The method has been found to be advantageous at, in a proton exchange membrane hydrogen-oxygen fuel cell assembly, facilitating the re-deposition of dissolved platinum Pt2+ catalyst material. In particular, by manipulating the cathode potential periodically so that the cathode falls below substantially 0,4 V, it may be possible to re-precipitate any dissolved Pt2+ ions back onto active catalyst particles in a catalyst layer of each fuel cell thereby improving fuel cell durability. Without wishing to be bound by theory it is suspected that during regular fuel cell operation, surface atoms of Platinum particles dissolve into the fuel cell membrane electrolyte forming Pt2+ ion intermediates that re-precipitate as Platinum particles in the membrane electrolyte in the presence of s hydrogen. However, because these particles re-precipitate in the membrane rather than in a catalyst layer adjacent the membrane, they are inactive for catalysing the fuel cell reactions.

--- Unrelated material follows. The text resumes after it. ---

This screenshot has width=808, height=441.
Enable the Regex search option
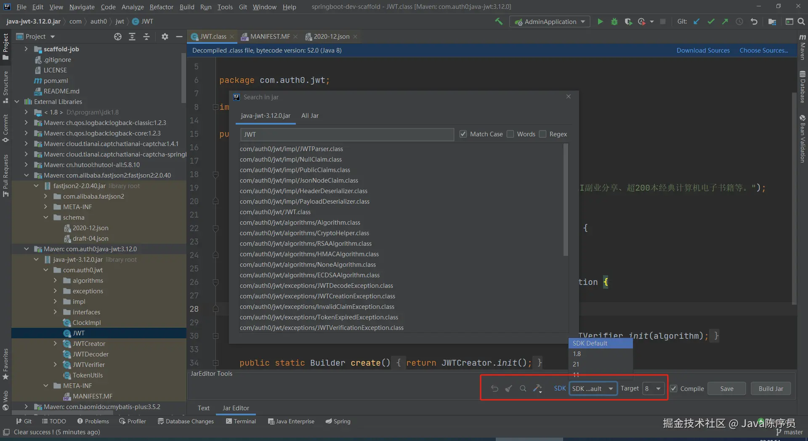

Thus, the method may comprise a method of controlling a level of catalytic particles in a to catalyst layer of at least one of a plurality of fuel cells that form a fuel cell assembly comprising selectively providing an electrical connection between the anode and the cathode of at least one of the fuel cells of the assembly for controlling the voltage across the fuel cell independent of the load. The voltage at the cathode electrode may be reduced in preference to control of the anode potential.

The method has been found to advantageous at maintaining a predetermined fuel cell assembly (or fuel cell stack) temperature. The method may be engaged, for example, in response to low power demand periods (power demand relative to a threshold) to maintain stack temperature during operation in sub-zero ambient environments, irrespective of the fuel cell load demand.

Thus, the method may comprise a method of controlling the temperature of fuel cells in a fuel cell assembly comprising a plurality of fuel cells, the method comprising selectively providing an electrical connection between the anode and the cathode of at least one of the fuel cells of the assembly for controlling the voltage across the fuel cell independent of the load. Therefore, the electrical connection may allow a current to flow which in turn may heat the fuel cell. The method may be configured to maintain a predetermined fuel cell temperature. During operation of the fuel cell assembly, two modes of operation may be provided, a first in which the fuel cells are selectively provided with said electrical connection (such as sequentially) for increasing their temperature and a second mode in which the electrical connection(s) are not provided, the first mode operated if the temperature of the fuel cell assembly is below a predetermined temperature threshold (or if the power output is below a "low power" output threshold) and the second mode operated of the temperature is above the predetermined temperature threshold. The predetermined temperature threshold may comprise 4°C (or 0, 1, 2, 3, 5, 6°C).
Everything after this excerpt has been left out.